By Josie Green, 24/7 Wall St
More immigrants are living in the United States than in any other country. Nearly 45 million people who live in the U.S. were born in other countries, according to the Census Bureau. This accounts for one-fifth of the world’s immigrants, based on U.N. data.
Immigrants constitute 13.7% of the U.S. population. This number has been increasing since 1965, when amendments made to the Immigration and Nationality Act ended admissions policies that were based on race and ethnicity. National origins quotas were largely replaced with a more neutral system that gives preference to family reunification and the nation’s labor needs.
Since then, the immigrant population in the country has more than quadrupled. Along with increasing the flow of immigration, the amendments also led to a shift away from Eurocentric immigration toward Asian, Caribbean, and Latin American countries.
To determine the countries of birth of U.S. immigrants from 1960 to 2019, 24/7 Wall St. reviewed immigration figures compiled by the Migration Policy Institute, which used data from the U.S. Census Bureau, 2010 and 2019 American Community Surveys, and 2000 Decennial Census. Gross national income is in current U.S. dollars (purchasing power parity method) with figures from the World Bank for the most recent year of available data.

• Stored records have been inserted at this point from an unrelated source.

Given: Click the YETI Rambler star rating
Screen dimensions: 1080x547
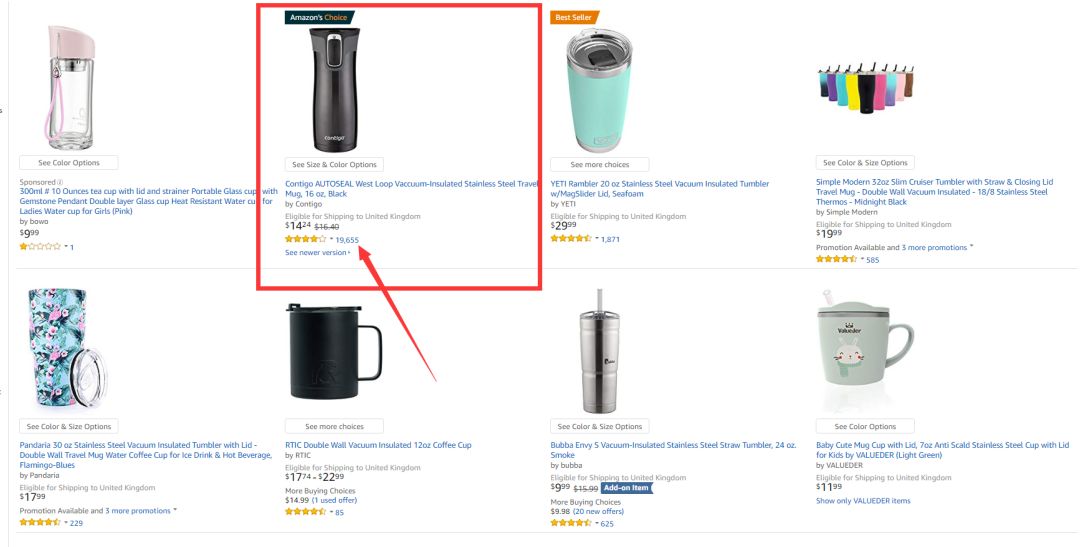Looking at the screenshot, I should [x=570, y=239].
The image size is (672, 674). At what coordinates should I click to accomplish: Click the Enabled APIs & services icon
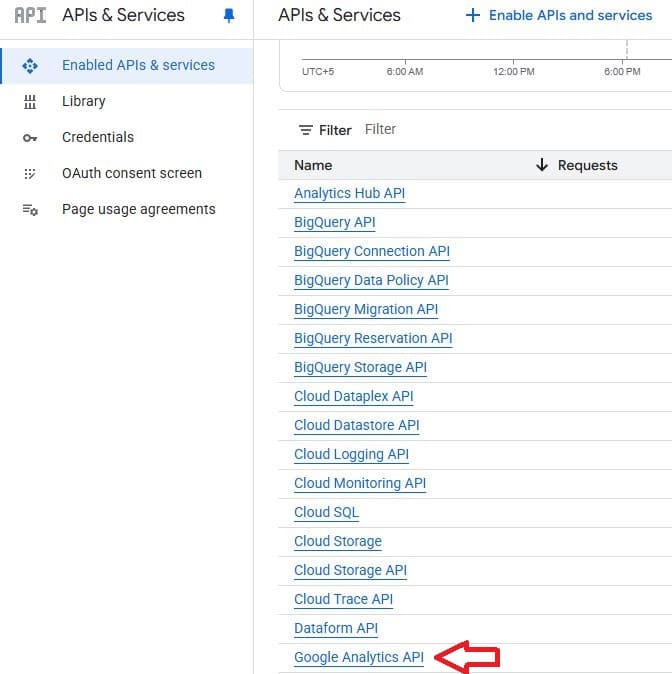point(30,65)
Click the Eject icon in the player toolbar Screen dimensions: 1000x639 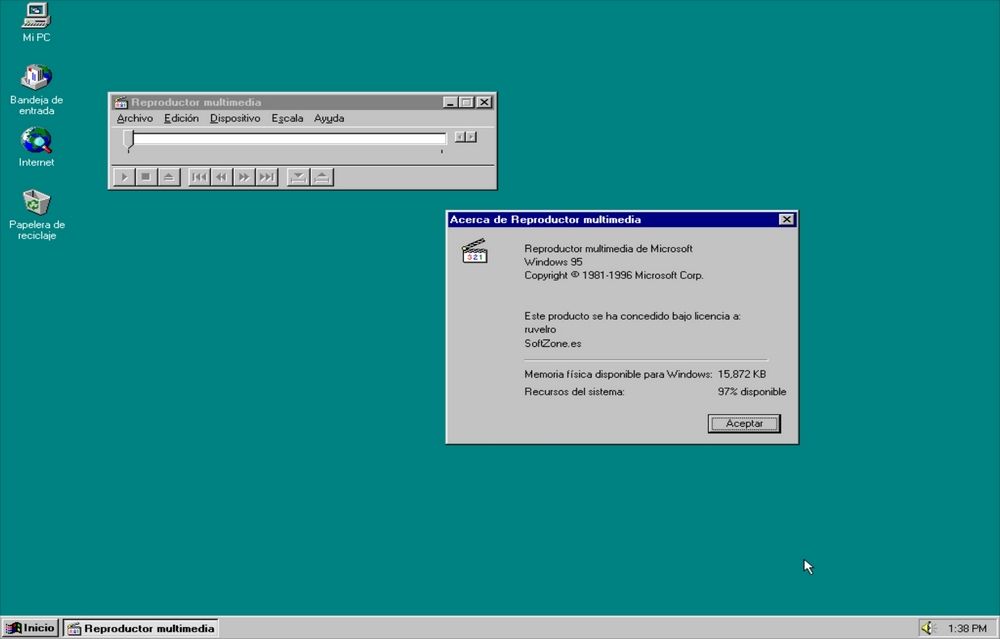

Immigrants are defined as people living in the U.S. who were not citizens at birth. The term includes naturalized citizens, green card holders, certain people with work or student visas, those granted asylum or refugee status, and those in the country illegally.
The data shows that although a large number of U.S. immigrants hail from European countries, including the U.K., Germany, Poland, and Russia, immigration from these countries has declined in the last 60 years. Meanwhile, immigration from certain Latin America, Asian, and Caribbean countries has increased significantly.
Over 10 million people who were born in Mexico were living in the U.S. in 2019, accounting for 24.3% of all immigrants. People born in China and India each accounted for over 5% of the immigrant population. U.S. residents born in Russia (or the former Soviet Union) made up less than 1% of immigrants in the U.S. but still accounted for far more of the foreign-born American population than immigrants from other countries, including Switzerland or Sweden, which accounted for 0.1% of the immigrant population.